**Records shown**.

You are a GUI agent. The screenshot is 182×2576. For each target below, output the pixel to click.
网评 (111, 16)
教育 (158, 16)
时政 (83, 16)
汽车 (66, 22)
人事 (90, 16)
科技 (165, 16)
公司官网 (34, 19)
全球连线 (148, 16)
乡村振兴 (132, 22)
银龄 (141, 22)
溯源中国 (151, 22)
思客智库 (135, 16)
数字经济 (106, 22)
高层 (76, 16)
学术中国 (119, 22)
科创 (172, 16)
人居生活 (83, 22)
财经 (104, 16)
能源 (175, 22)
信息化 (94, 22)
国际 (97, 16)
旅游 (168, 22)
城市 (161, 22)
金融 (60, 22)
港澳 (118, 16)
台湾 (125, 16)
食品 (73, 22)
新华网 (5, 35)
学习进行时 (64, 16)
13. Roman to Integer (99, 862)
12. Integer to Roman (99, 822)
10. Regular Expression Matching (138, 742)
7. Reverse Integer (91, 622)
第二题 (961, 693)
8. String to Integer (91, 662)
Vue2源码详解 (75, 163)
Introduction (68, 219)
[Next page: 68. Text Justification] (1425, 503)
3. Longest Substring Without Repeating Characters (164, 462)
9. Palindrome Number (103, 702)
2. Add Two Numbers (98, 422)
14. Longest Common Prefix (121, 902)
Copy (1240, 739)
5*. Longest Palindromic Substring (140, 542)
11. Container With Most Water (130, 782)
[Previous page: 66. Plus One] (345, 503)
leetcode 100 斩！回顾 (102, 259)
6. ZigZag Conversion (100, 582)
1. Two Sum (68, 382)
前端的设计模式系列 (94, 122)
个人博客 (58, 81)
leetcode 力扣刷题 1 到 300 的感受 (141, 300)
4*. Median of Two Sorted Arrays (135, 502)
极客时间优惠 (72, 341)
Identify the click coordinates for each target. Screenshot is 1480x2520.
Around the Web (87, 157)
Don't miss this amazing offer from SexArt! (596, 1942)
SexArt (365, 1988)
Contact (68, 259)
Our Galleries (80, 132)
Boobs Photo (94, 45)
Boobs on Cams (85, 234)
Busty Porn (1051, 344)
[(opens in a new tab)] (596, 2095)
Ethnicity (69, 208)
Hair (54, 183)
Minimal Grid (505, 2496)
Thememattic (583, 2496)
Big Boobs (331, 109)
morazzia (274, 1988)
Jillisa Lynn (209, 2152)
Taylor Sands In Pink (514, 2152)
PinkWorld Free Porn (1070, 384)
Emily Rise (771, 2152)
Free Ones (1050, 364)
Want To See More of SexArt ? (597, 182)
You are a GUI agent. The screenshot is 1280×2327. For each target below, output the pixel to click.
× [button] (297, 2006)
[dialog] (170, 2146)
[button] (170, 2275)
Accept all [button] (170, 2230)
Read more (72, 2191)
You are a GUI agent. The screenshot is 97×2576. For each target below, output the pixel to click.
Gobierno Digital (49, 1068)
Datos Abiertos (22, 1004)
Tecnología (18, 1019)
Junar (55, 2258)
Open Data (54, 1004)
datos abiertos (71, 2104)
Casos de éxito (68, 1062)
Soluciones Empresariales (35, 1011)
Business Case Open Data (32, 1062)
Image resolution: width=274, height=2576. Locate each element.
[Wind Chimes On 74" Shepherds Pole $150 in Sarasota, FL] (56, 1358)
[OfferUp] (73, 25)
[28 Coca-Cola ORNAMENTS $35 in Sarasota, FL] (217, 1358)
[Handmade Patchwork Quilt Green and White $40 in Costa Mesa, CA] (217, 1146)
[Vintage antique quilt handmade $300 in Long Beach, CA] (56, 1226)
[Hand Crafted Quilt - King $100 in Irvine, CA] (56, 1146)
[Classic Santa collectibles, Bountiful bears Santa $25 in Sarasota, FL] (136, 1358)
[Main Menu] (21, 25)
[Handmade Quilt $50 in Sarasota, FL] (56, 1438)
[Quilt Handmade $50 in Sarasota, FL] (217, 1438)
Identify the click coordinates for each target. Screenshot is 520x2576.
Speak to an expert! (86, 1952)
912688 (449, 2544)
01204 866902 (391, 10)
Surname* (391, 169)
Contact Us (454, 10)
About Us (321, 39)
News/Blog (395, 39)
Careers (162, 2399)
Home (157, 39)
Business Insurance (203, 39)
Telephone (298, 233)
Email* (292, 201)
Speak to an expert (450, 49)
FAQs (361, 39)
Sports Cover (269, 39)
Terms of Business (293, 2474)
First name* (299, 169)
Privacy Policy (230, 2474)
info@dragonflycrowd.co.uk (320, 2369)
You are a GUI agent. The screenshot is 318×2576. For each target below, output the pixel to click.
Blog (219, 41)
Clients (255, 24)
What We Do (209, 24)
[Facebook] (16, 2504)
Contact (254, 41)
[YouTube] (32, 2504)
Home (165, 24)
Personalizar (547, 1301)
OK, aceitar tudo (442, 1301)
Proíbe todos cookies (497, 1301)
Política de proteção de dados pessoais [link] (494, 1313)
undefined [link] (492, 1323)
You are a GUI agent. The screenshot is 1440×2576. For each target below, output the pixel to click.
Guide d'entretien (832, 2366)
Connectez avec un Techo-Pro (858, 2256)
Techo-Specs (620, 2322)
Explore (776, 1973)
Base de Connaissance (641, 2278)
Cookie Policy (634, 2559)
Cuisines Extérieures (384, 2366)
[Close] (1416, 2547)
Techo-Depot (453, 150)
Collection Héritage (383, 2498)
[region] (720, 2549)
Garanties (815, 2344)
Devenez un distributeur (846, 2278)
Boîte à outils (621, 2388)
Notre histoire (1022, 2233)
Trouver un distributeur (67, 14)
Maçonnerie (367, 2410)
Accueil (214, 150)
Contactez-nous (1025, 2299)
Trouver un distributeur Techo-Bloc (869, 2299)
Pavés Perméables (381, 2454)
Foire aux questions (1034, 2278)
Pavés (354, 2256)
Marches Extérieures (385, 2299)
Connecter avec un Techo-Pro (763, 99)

**What is expected**. Your task is to quote the listing above word for word.

**Result below**.
You are a GUI agent. The screenshot is 182×2576. For each target below, output the pixel to click.
网评 (111, 16)
教育 (158, 16)
时政 (83, 16)
汽车 (66, 22)
人事 (90, 16)
科技 (165, 16)
公司官网 (34, 19)
全球连线 (148, 16)
乡村振兴 (132, 22)
银龄 (141, 22)
溯源中国 (151, 22)
思客智库 (135, 16)
数字经济 (106, 22)
高层 (76, 16)
学术中国 (119, 22)
科创 (172, 16)
人居生活 (83, 22)
财经 (104, 16)
能源 (175, 22)
信息化 (94, 22)
国际 (97, 16)
旅游 (168, 22)
城市 (161, 22)
金融 (60, 22)
港澳 (118, 16)
台湾 (125, 16)
食品 (73, 22)
新华网 (5, 35)
学习进行时 (64, 16)
13. Roman to Integer (99, 862)
12. Integer to Roman (99, 822)
10. Regular Expression Matching (138, 742)
7. Reverse Integer (91, 622)
第二题 (961, 693)
8. String to Integer (91, 662)
Vue2源码详解 (75, 163)
Introduction (68, 219)
[Next page: 68. Text Justification] (1425, 503)
3. Longest Substring Without Repeating Characters (164, 462)
9. Palindrome Number (103, 702)
2. Add Two Numbers (98, 422)
14. Longest Common Prefix (121, 902)
Copy (1240, 739)
5*. Longest Palindromic Substring (140, 542)
11. Container With Most Water (130, 782)
[Previous page: 66. Plus One] (345, 503)
leetcode 100 斩！回顾 (102, 259)
6. ZigZag Conversion (100, 582)
1. Two Sum (68, 382)
前端的设计模式系列 (94, 122)
个人博客 (58, 81)
leetcode 力扣刷题 1 到 300 的感受 (141, 300)
4*. Median of Two Sorted Arrays (135, 502)
极客时间优惠 (72, 341)
Identify the click coordinates for each target. Screenshot is 1480x2520.
Around the Web (87, 157)
Don't miss this amazing offer from SexArt! (596, 1942)
SexArt (365, 1988)
Contact (68, 259)
Our Galleries (80, 132)
Boobs Photo (94, 45)
Boobs on Cams (85, 234)
Busty Porn (1051, 344)
[(opens in a new tab)] (596, 2095)
Ethnicity (69, 208)
Hair (54, 183)
Minimal Grid (505, 2496)
Thememattic (583, 2496)
Big Boobs (331, 109)
morazzia (274, 1988)
Jillisa Lynn (209, 2152)
Taylor Sands In Pink (514, 2152)
PinkWorld Free Porn (1070, 384)
Emily Rise (771, 2152)
Free Ones (1050, 364)
Want To See More of SexArt ? (597, 182)
You are a GUI agent. The screenshot is 1280×2327. For each target below, output the pixel to click.
× [button] (297, 2006)
[dialog] (170, 2146)
[button] (170, 2275)
Accept all [button] (170, 2230)
Read more (72, 2191)
You are a GUI agent. The screenshot is 97×2576. For each target below, output the pixel to click.
Gobierno Digital (49, 1068)
Datos Abiertos (22, 1004)
Tecnología (18, 1019)
Junar (55, 2258)
Open Data (54, 1004)
datos abiertos (71, 2104)
Casos de éxito (68, 1062)
Soluciones Empresariales (35, 1011)
Business Case Open Data (32, 1062)
Image resolution: width=274, height=2576. Locate each element.
[Wind Chimes On 74" Shepherds Pole $150 in Sarasota, FL] (56, 1358)
[OfferUp] (73, 25)
[28 Coca-Cola ORNAMENTS $35 in Sarasota, FL] (217, 1358)
[Handmade Patchwork Quilt Green and White $40 in Costa Mesa, CA] (217, 1146)
[Vintage antique quilt handmade $300 in Long Beach, CA] (56, 1226)
[Hand Crafted Quilt - King $100 in Irvine, CA] (56, 1146)
[Classic Santa collectibles, Bountiful bears Santa $25 in Sarasota, FL] (136, 1358)
[Main Menu] (21, 25)
[Handmade Quilt $50 in Sarasota, FL] (56, 1438)
[Quilt Handmade $50 in Sarasota, FL] (217, 1438)
Identify the click coordinates for each target. Screenshot is 520x2576.
Speak to an expert! (86, 1952)
912688 (449, 2544)
01204 866902 (391, 10)
Surname* (391, 169)
Contact Us (454, 10)
About Us (321, 39)
News/Blog (395, 39)
Careers (162, 2399)
Home (157, 39)
Business Insurance (203, 39)
Telephone (298, 233)
Email* (292, 201)
Speak to an expert (450, 49)
FAQs (361, 39)
Sports Cover (269, 39)
Terms of Business (293, 2474)
First name* (299, 169)
Privacy Policy (230, 2474)
info@dragonflycrowd.co.uk (320, 2369)
You are a GUI agent. The screenshot is 318×2576. For each target below, output the pixel to click.
Blog (219, 41)
Clients (255, 24)
What We Do (209, 24)
[Facebook] (16, 2504)
Contact (254, 41)
[YouTube] (32, 2504)
Home (165, 24)
Personalizar (547, 1301)
OK, aceitar tudo (442, 1301)
Proíbe todos cookies (497, 1301)
Política de proteção de dados pessoais [link] (494, 1313)
undefined [link] (492, 1323)
You are a GUI agent. The screenshot is 1440×2576. For each target below, output the pixel to click.
Guide d'entretien (832, 2366)
Connectez avec un Techo-Pro (858, 2256)
Techo-Specs (620, 2322)
Explore (776, 1973)
Base de Connaissance (641, 2278)
Cookie Policy (634, 2559)
Cuisines Extérieures (384, 2366)
[Close] (1416, 2547)
Techo-Depot (453, 150)
Collection Héritage (383, 2498)
[region] (720, 2549)
Garanties (815, 2344)
Devenez un distributeur (846, 2278)
Boîte à outils (621, 2388)
Notre histoire (1022, 2233)
Trouver un distributeur (67, 14)
Maçonnerie (367, 2410)
Accueil (214, 150)
Contactez-nous (1025, 2299)
Trouver un distributeur Techo-Bloc (869, 2299)
Pavés Perméables (381, 2454)
Foire aux questions (1034, 2278)
Pavés (354, 2256)
Marches Extérieures (385, 2299)
Connecter avec un Techo-Pro (763, 99)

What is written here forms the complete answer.